§ What you need to do
Reproduce the line that contains "Given: Click the main page heading" and every line after it through the end of the records, exactly, with nothing added.

§ Information given
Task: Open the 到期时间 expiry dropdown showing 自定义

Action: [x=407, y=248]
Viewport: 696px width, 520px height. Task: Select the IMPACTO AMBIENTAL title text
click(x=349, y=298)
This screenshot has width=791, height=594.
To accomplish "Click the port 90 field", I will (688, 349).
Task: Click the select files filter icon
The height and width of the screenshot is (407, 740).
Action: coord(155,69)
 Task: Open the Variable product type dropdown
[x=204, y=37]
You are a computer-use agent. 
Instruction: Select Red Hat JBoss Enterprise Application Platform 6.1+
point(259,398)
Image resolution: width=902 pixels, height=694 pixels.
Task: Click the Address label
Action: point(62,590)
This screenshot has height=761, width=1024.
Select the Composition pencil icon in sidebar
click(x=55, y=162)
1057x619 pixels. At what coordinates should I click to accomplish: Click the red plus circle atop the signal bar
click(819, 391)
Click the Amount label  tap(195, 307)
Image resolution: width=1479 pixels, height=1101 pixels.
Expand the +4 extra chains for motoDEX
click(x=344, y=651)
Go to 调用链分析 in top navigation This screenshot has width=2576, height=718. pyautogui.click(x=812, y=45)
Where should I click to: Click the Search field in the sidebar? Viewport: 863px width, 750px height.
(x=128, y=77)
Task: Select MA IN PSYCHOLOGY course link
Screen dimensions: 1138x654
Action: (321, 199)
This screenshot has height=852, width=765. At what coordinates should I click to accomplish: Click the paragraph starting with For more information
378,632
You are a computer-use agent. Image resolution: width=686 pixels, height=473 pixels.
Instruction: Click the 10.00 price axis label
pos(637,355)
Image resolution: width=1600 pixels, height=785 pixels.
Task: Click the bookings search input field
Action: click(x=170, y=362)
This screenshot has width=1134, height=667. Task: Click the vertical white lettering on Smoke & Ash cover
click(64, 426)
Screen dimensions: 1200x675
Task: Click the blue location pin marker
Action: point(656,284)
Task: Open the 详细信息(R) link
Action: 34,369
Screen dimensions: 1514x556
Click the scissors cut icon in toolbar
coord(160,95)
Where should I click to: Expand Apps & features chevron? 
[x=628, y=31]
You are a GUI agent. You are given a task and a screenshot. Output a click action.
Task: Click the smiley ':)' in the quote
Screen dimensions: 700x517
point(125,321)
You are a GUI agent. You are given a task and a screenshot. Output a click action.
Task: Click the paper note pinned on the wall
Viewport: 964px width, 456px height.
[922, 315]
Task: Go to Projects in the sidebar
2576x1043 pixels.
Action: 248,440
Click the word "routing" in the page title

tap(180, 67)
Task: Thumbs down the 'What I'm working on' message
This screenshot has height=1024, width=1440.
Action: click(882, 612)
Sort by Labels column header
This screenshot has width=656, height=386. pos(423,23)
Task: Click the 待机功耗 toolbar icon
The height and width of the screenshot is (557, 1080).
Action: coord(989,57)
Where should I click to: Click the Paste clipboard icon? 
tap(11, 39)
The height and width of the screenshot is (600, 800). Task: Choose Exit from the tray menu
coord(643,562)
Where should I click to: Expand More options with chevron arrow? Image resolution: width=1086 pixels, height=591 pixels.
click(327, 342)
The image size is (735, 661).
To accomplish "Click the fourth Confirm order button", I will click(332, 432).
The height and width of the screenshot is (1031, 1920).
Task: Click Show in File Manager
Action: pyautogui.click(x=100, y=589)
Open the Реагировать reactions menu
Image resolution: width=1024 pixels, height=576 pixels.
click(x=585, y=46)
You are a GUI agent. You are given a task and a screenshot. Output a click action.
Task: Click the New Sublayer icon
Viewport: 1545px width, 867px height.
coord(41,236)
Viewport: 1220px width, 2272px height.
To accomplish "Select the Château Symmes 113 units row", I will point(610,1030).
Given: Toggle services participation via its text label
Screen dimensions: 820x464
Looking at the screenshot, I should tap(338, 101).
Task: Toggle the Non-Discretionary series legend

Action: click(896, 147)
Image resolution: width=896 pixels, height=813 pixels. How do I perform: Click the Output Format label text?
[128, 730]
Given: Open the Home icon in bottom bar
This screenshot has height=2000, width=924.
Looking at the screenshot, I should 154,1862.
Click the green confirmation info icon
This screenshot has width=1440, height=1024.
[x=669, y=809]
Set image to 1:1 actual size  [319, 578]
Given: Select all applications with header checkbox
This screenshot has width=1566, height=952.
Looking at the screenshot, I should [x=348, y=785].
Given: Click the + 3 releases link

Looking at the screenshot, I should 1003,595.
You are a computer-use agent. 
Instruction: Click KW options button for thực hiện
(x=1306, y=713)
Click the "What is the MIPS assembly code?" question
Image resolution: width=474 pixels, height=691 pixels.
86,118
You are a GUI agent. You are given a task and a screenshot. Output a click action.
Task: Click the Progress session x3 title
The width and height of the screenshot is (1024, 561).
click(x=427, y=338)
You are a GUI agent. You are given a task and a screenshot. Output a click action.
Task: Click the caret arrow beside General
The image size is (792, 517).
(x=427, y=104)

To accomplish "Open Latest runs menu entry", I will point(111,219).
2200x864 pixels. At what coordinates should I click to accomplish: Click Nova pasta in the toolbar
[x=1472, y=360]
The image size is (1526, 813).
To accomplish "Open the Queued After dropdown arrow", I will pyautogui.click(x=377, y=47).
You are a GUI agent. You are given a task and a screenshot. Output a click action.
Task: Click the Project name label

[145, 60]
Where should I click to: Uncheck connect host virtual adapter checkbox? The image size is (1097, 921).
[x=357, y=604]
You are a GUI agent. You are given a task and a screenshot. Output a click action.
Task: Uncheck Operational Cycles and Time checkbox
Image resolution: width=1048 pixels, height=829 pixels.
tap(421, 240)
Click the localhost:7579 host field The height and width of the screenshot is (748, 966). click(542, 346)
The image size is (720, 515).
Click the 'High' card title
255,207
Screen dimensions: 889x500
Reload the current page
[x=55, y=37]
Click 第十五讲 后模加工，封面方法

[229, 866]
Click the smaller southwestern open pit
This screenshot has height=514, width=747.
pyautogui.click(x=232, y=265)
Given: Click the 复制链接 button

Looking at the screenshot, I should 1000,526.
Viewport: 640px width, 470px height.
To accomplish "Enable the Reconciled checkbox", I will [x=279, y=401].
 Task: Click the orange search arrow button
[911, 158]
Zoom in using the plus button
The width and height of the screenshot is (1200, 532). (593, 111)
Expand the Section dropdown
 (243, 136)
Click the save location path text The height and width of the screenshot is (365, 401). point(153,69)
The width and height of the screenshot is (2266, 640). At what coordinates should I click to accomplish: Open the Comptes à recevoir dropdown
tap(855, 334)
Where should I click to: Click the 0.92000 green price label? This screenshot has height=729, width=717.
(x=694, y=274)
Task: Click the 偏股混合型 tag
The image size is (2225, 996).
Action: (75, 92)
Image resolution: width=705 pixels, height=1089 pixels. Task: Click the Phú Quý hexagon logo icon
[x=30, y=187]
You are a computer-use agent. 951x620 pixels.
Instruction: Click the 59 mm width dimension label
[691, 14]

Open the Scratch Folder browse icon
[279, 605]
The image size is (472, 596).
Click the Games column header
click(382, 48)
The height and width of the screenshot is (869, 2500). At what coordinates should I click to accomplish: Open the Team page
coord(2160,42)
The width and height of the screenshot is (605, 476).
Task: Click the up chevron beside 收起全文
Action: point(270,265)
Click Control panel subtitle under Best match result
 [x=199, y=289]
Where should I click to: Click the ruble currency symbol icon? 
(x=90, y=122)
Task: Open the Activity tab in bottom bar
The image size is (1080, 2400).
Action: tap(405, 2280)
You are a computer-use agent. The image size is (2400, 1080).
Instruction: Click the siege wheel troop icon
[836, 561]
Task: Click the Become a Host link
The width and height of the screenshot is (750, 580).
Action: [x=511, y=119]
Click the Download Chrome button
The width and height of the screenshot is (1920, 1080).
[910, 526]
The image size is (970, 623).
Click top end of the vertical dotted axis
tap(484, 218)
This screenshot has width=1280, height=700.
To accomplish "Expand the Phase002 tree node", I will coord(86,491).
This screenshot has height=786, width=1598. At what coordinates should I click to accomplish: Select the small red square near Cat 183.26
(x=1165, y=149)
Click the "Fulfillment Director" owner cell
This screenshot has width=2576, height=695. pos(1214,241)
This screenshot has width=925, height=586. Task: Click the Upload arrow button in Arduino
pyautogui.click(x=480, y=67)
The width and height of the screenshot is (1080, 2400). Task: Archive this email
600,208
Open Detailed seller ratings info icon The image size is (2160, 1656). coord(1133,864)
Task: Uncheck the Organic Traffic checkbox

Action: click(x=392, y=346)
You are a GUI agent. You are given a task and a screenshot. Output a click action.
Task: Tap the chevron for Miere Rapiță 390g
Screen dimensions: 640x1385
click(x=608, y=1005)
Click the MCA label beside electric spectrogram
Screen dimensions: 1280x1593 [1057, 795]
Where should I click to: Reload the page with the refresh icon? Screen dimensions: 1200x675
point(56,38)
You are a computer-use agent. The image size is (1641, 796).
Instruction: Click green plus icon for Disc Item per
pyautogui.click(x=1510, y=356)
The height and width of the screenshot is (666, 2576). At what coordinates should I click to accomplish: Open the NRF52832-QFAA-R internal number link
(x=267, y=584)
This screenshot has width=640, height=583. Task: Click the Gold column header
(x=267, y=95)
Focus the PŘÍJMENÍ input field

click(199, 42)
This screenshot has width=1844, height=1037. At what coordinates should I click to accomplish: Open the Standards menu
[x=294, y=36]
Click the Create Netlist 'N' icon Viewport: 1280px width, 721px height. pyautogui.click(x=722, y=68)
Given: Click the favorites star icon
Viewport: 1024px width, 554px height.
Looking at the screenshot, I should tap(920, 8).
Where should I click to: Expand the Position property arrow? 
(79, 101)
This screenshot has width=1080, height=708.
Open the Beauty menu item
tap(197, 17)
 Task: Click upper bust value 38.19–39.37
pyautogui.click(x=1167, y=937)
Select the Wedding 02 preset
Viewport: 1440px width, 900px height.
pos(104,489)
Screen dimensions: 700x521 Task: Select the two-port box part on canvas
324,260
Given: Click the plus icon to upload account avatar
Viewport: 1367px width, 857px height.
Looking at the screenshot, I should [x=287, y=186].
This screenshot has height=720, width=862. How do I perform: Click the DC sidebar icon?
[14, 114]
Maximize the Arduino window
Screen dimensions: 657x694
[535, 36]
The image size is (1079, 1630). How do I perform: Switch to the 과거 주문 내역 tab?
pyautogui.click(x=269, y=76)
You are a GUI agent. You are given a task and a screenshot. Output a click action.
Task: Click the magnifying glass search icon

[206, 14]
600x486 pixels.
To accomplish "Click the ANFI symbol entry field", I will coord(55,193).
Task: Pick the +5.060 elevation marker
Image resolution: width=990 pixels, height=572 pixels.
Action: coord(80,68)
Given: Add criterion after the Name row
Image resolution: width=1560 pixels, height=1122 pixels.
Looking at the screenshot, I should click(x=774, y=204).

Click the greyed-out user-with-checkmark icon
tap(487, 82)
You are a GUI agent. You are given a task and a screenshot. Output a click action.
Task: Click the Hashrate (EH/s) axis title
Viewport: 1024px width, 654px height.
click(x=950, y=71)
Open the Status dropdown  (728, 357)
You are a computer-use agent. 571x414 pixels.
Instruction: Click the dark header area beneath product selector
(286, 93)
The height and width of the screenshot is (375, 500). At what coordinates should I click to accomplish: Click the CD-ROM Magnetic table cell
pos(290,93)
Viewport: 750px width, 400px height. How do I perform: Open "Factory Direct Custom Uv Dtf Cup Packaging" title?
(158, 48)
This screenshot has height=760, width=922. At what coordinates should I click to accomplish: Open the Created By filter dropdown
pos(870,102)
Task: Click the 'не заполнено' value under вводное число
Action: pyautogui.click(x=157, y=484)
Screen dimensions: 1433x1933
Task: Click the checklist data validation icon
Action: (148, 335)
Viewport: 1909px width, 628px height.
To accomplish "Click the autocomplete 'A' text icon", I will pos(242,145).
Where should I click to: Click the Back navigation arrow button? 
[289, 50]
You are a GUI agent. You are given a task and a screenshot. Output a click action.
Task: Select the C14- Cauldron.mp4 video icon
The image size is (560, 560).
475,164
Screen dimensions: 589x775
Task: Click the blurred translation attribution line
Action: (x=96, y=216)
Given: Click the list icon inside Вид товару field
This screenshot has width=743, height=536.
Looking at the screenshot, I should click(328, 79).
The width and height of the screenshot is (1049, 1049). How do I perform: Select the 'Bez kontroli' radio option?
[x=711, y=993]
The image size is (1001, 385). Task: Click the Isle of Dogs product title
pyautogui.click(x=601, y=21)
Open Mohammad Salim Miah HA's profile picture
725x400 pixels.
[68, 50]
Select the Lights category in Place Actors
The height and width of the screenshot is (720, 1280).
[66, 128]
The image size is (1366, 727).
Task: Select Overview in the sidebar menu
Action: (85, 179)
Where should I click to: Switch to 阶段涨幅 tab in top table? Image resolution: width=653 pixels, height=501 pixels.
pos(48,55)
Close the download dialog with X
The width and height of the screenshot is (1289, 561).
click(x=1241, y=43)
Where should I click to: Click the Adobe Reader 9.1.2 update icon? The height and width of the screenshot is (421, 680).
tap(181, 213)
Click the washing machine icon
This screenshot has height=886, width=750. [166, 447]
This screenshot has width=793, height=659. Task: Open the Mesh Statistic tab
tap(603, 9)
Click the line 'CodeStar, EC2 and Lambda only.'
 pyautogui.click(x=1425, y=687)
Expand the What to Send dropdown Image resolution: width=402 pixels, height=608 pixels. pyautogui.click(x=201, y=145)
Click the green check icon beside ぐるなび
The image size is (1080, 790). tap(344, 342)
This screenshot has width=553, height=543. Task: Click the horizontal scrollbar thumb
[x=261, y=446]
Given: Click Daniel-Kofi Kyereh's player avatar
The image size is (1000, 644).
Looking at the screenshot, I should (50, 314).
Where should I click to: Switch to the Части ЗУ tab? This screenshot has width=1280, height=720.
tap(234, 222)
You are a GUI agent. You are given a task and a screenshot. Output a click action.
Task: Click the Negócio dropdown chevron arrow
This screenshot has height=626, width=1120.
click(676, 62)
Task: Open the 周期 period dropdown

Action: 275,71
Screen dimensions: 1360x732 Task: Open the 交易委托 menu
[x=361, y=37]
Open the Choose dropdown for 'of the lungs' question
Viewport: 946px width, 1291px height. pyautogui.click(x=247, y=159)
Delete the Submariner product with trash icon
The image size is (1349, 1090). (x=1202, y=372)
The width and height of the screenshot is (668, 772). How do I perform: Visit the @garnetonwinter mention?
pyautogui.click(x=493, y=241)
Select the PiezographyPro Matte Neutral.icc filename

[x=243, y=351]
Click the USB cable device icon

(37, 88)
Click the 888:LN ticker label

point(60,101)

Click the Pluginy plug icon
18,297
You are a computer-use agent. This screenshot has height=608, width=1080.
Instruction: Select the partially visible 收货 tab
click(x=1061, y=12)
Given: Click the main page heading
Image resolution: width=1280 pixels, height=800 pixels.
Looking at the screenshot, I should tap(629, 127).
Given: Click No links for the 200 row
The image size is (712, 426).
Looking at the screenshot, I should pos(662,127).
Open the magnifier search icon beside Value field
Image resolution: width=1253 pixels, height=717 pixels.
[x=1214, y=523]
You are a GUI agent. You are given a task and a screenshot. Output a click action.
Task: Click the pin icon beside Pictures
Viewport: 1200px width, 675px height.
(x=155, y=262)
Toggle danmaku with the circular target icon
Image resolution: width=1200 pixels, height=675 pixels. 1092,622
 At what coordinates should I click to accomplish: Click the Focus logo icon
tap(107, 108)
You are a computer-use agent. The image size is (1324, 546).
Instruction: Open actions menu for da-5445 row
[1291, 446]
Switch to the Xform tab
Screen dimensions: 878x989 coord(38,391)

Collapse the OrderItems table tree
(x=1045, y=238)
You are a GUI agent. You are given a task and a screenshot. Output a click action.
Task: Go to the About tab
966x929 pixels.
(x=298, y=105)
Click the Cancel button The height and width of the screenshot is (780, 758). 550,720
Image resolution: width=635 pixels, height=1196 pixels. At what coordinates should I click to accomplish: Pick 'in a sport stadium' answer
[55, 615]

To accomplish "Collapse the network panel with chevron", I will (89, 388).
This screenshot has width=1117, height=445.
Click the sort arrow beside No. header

§ Solved exercise
Given: Click the main page heading
Image resolution: width=1280 pixels, height=800 pixels.
Looking at the screenshot, I should tap(629, 127).
Given: Click No links for the 200 row
The image size is (712, 426).
Looking at the screenshot, I should pos(662,127).
Open the magnifier search icon beside Value field
Image resolution: width=1253 pixels, height=717 pixels.
[x=1214, y=523]
You are a GUI agent. You are given a task and a screenshot. Output a click action.
Task: Click the pin icon beside Pictures
Viewport: 1200px width, 675px height.
(x=155, y=262)
Toggle danmaku with the circular target icon
Image resolution: width=1200 pixels, height=675 pixels. 1092,622
 At what coordinates should I click to accomplish: Click the Focus logo icon
tap(107, 108)
You are a computer-use agent. The image size is (1324, 546).
Instruction: Open actions menu for da-5445 row
[1291, 446]
Switch to the Xform tab
Screen dimensions: 878x989 coord(38,391)

Collapse the OrderItems table tree
(x=1045, y=238)
You are a GUI agent. You are given a task and a screenshot. Output a click action.
Task: Go to the About tab
966x929 pixels.
(x=298, y=105)
Click the Cancel button The height and width of the screenshot is (780, 758). 550,720
Image resolution: width=635 pixels, height=1196 pixels. At what coordinates should I click to accomplish: Pick 'in a sport stadium' answer
[55, 615]

To accomplish "Collapse the network panel with chevron", I will (89, 388).
This screenshot has width=1117, height=445.
Click the sort arrow beside No. header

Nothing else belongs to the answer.